Data to examine:
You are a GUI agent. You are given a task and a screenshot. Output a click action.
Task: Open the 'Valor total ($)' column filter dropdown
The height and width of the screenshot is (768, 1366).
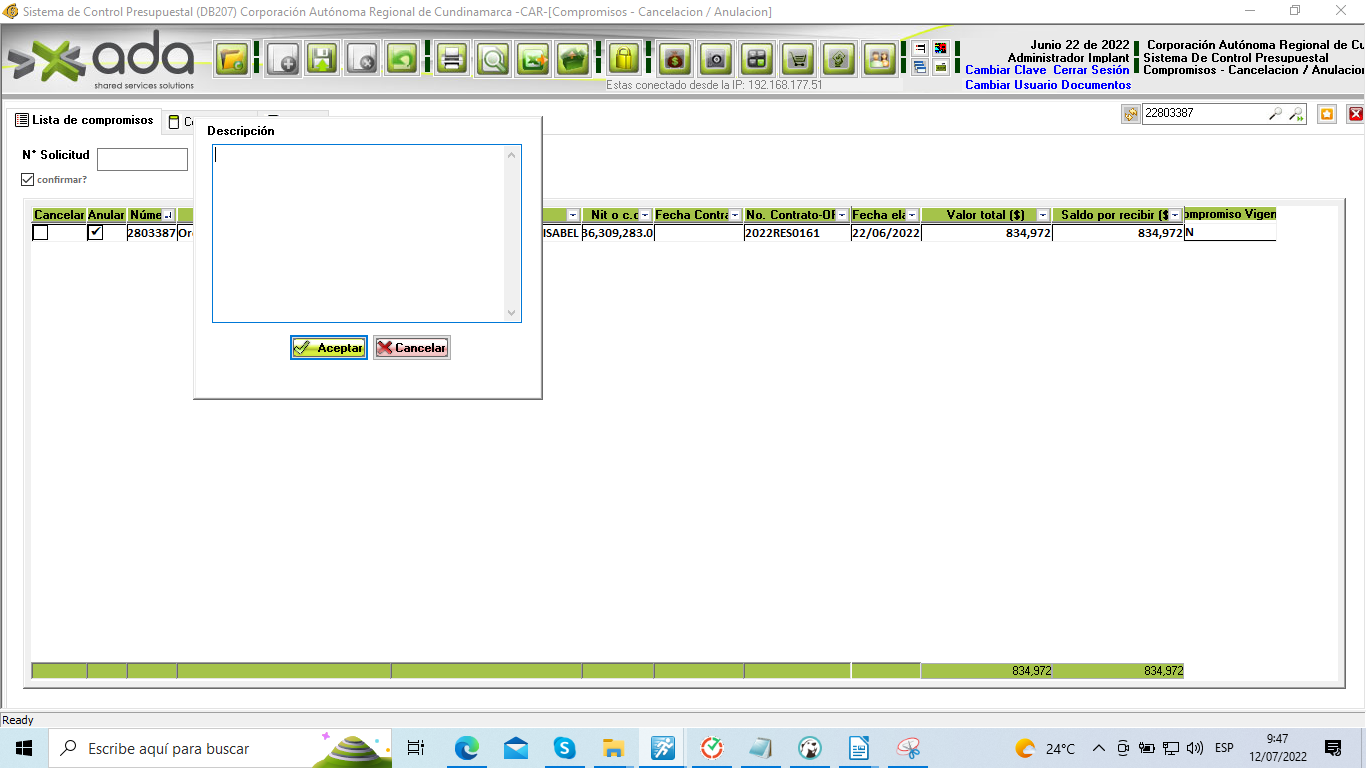1043,216
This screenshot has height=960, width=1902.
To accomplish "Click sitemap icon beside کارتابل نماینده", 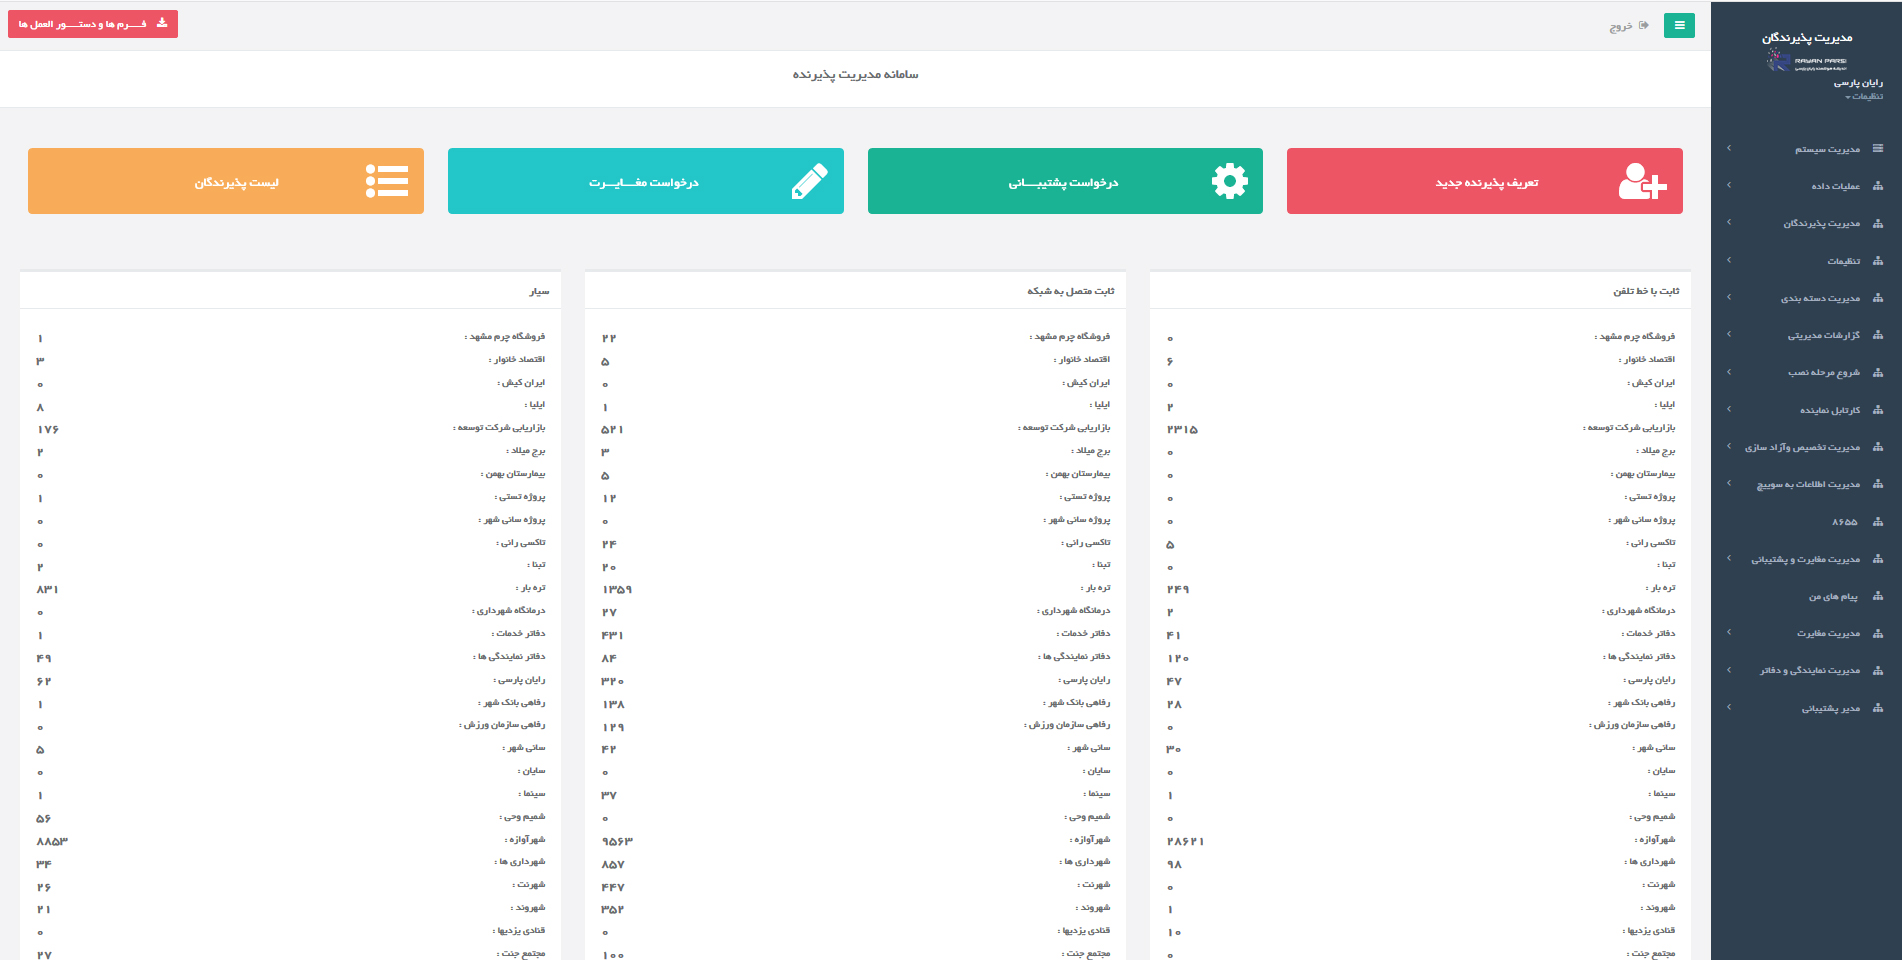I will tap(1878, 410).
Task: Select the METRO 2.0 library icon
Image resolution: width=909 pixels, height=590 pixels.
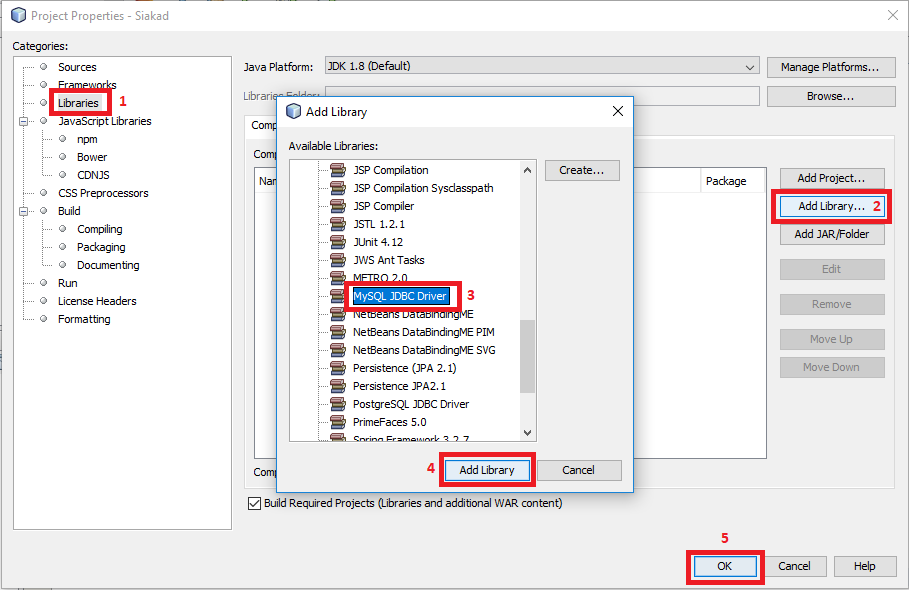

Activity:
The response must restate exactly the lines from the one containing "Task: Select the METRO 2.0 library icon" through the end of the records above and must leave out all pictures.

Your solution:
Task: Select the METRO 2.0 library icon
Image resolution: width=909 pixels, height=590 pixels.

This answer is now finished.